Jade Slusarczyk has certainly never felt degraded as a “walk-on girl.”
She’s bemused – as well as saddened – by the decision of the Professional Darts Corporation (PDC) to axe the tradition. The PDC announced last week the long-established practice of women escorting male players to the stage would be abandoned, after talks with broadcasters.
But Jade, who has been a walk-on girl with Sky Sports for seven years and worked at major darts and snooker events across the country, said she was disappointed.
The 32-year-old former Miss Poulton, from Blackpool, said: “Some people say having walk-on girls is demeaning or degrading, but I don’t feel degraded at all. I’ve done events, exhibitions and appearances all over England, Europe and in America. I love it. I’ve been able to travel and see different places.
“I don’t wear skimpy outfits, I wear classy, knee-length dresses. I’ve never been made to feel uncomfortable or do anything I didn’t want to, there’s never been anything untoward.
“It’s like a big sporting family – I’ve made so many friends through it. The players and fans becomes your friends.”
For Jade, it was a career choice which suited her and her family circumstances.
Jade – who won The Face Of The Gazette competition in 2011 – said: “I cared for my mum since I was six. My mum was left disabled when we were involved in a bad car accident. So for me this line of work suited me, I couldn’t have done a 9 till 5 job. When my mum was well, I could take on work and when she wasn’t in such good health, I wouldn’t take on jobs.
“I lost my mum three years ago, which was a massive shock and it really floored me. I used to help look after my nan too, and I lost her two months ago.

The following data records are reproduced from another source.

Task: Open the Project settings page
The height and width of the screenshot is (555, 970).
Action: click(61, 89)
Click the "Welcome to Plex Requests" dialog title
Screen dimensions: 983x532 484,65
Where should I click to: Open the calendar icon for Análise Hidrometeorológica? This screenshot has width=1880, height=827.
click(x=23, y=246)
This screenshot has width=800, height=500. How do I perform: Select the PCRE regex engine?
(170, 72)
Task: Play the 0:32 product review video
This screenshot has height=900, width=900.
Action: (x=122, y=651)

“I just started getting into this work full-time. I’ve been a walk-on girl for Sky Sports for seven years and I do exhibitions and appearances, mainly snooker and darts. I recently got back from shooting in Las Vegas.

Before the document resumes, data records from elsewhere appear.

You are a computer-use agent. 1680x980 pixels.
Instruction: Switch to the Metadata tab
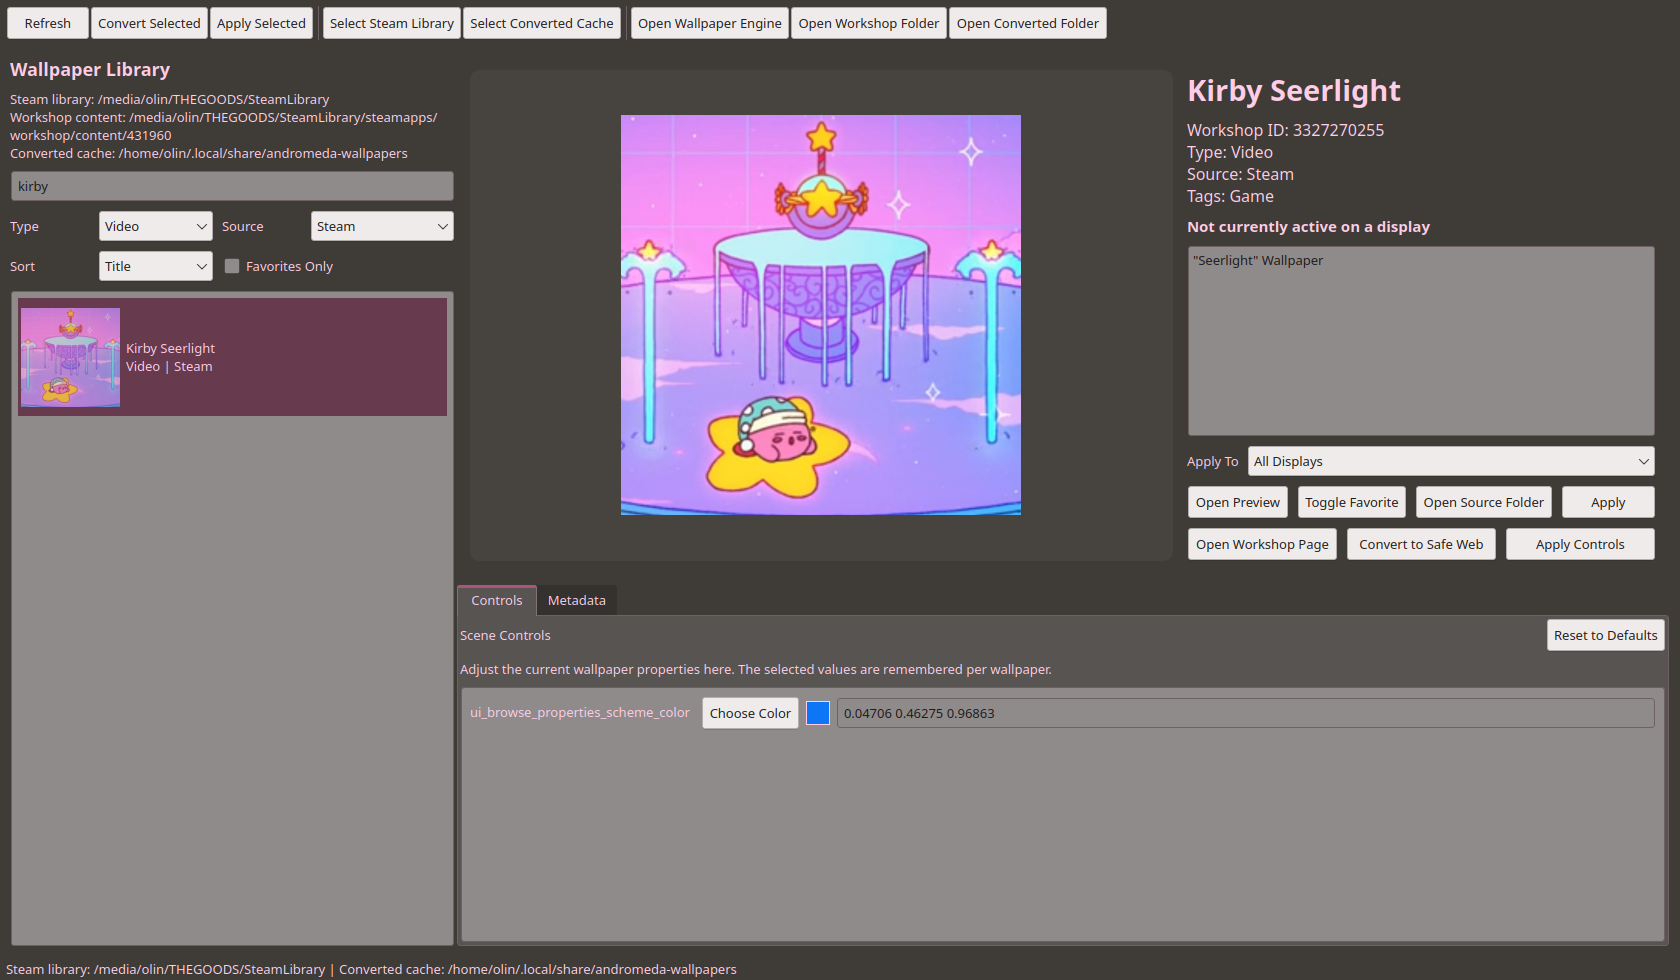click(x=577, y=600)
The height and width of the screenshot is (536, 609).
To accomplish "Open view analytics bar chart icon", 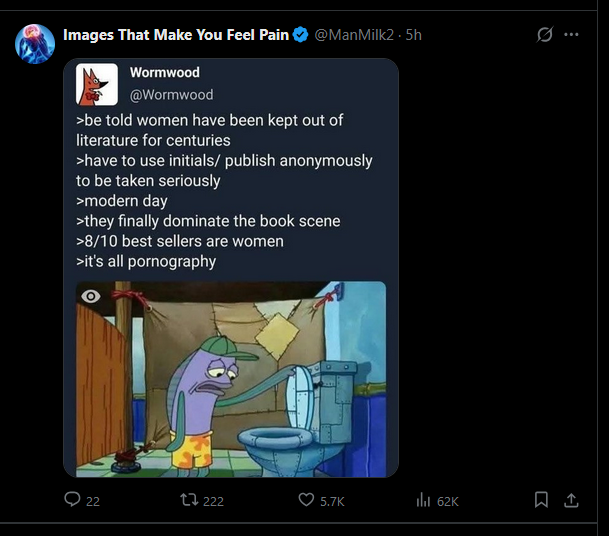I will click(x=423, y=500).
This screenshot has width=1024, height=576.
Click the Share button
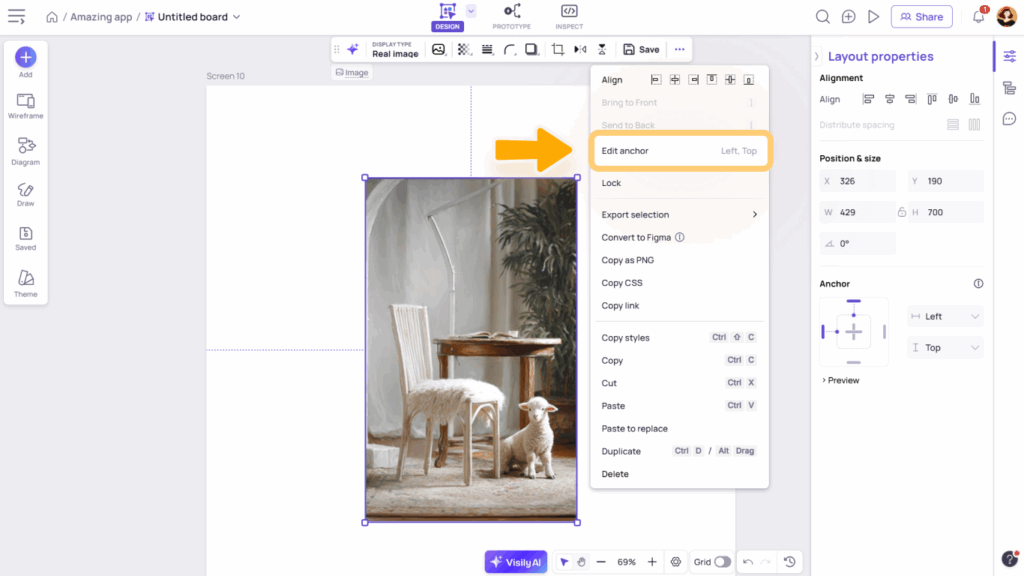[921, 17]
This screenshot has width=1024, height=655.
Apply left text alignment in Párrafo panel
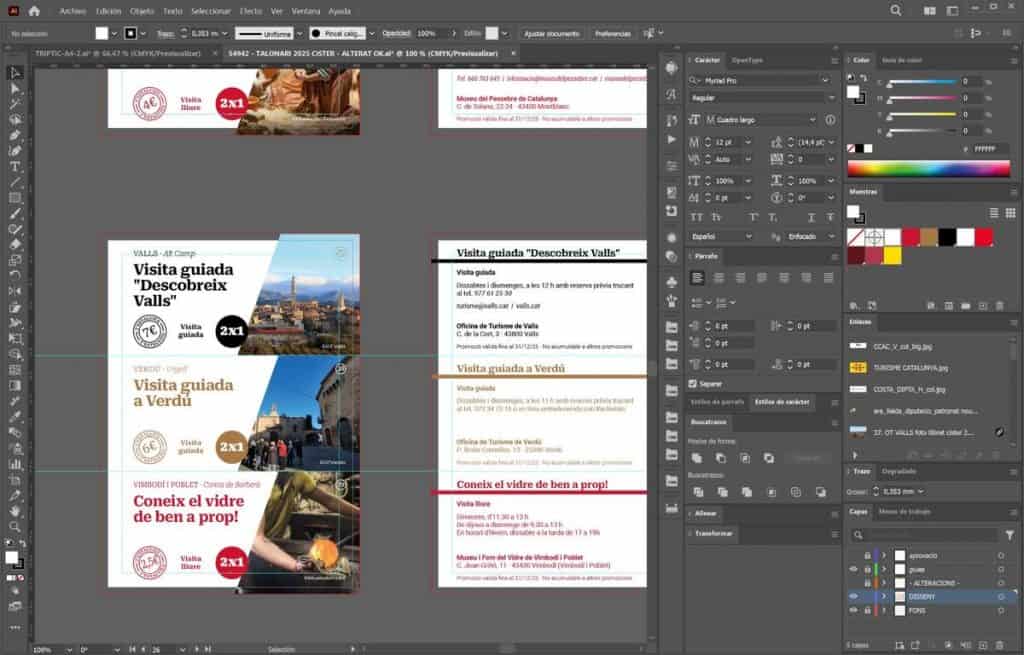tap(696, 278)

“There are people at the events looking out for your safety, and I’ve always really enjoyed it. It is the girls’ choice to do it. And it’s harmless. This all seems like madness to me.
“I appeared on the Jeremy Vine Show to talk about it and debated it with a feminist. I told her I’d always wanted to be a doctor, I did really well at school, but looking after my mum had to be my number one priority and a 9 til 5 job wasn’t an option for me. I’ve had thousands of messages of support on social media. I love travel, love meeting people, so being a walk-on girl is ideal for me.”